「ヒップホップバンドで韻シストに勝つのは無理」だよ、やっぱり。

「ヒップホップバンドで韻シストに勝つのは無理」だよ、やっぱり。

ヒップホップ + バンド = ヒップホップバンド

ヒップホップといえば、ラッパーとDJで構成するグループが一般的だと思います。
一方で、ロックやジャズのバンドになると、ボーカルにギターやベース、ドラム等、多くの楽器演奏者によりグループが構成されます。このように見ていくと、ヒップホップのグループ構成が少々特異と言えます。

なぜヒップホップが特異なグループ構成なのかというと、音楽の成り立ちによるものと考えられます。
もともとヒップホップは、音楽の基本となる楽器演奏ができなくても、音に乗せて表現活動をしたいという思いから生まれたものです。ではどのように音楽を作ったかというと、サンプリングやループという技法により、既にある曲の一部を切り出したり組み合わせたり、はたまた繰り返したりしながら別の曲へと再構成していたのです。

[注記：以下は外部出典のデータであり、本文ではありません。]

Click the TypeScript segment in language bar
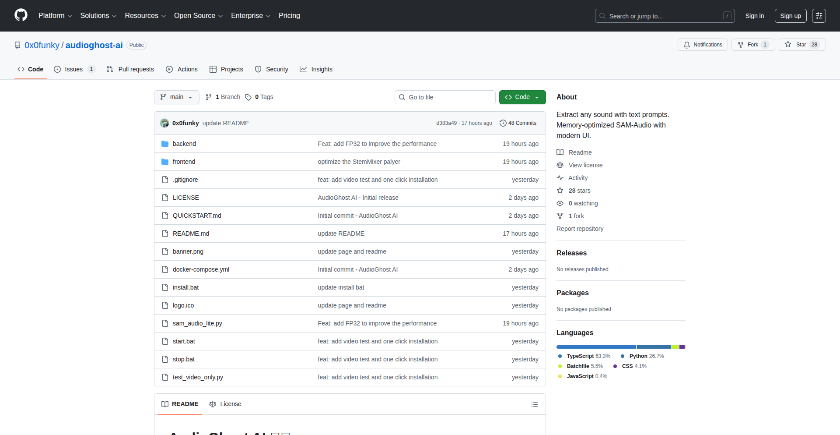The width and height of the screenshot is (840, 435). (596, 347)
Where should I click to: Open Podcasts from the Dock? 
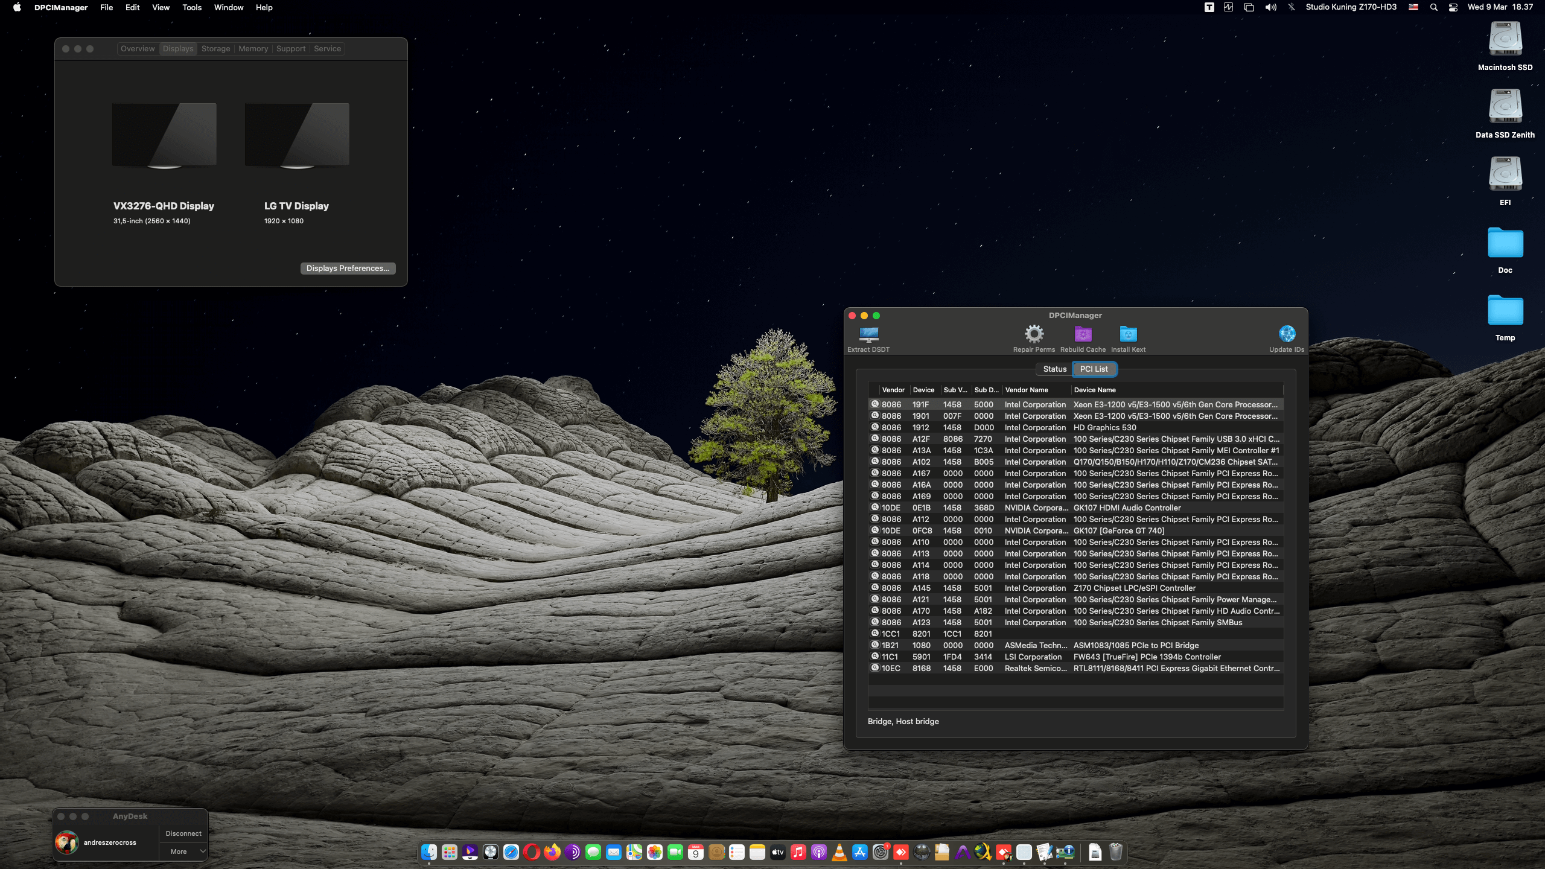tap(818, 852)
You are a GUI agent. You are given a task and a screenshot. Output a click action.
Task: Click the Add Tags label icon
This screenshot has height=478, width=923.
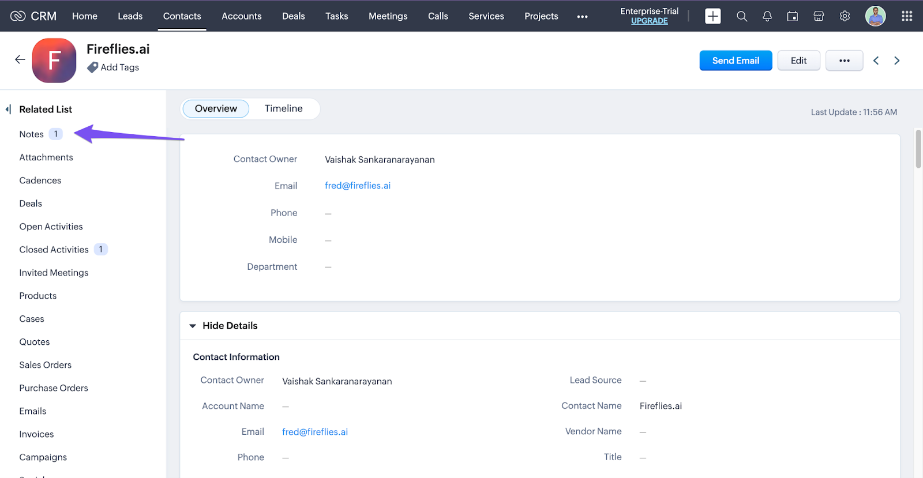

このように、ヒップホップは基本的に楽器の演奏が必要無く、DJがレコードを操作することで、新しい曲を奏でることができたため、そのスタイルの名残として今でもラッパー・DJの構成が根強く残っているのだと考えられます。

そんなヒップホップの基本を覆したのが、生音で楽器を演奏しながら曲を組み立てる、「ヒップホップバンド」の登場です。これは、ヒップホップがロックやジャズと同じように大衆音楽として普及した結果といえます。

前置きが少々長くなりましたが、本日は「ヒップホップバンド」に焦点を当てて、日本のヒップホップの過去・現在を簡単に紐解いていきたいと思います。

ヒップホップバンドとして唯一無二の存在である「韻シスト」

恐らく、ヒップホップ好きの方が本記事をご覧いただいているのかと思います。
皆さんにお聴きしたいのですが、日本のヒップホップバンドと言えば誰ですか?

・・・はい、皆さんの仰る通りですね。それは、「韻シスト」です。
恐らく10人に聞けば10人がそう答えたことでしょう。
少々言い過ぎかもしれませんが、それが過言でないくらい、韻シストはヒップホップシーンにおいて、生音バンドの地位を一手に担ってきたと私は感じております。

では、韻シストの何が凄いのでしょうか。
その答えのヒントとなるものが、タイトルにも書いた韻シストのメッセージに隠されています。

ヒップホップバンドで韻シストに勝つのは無理

これは、韻シストのMC BASIさんオンライン記事 (Rolling Stone Japanの記事より引用) の中で語った言葉です。
決して、尖ったことや攻撃的なことを仰ったわけではありません。
ではなぜ「韻シストが最強」といえるのか。それは「ヒップホップカルチャーにどっぷり浸かった人間が楽器を演奏しているから」と仰っています。これがいかに凄いことで珍しいことか、皆さんにも伝わりますでしょうか。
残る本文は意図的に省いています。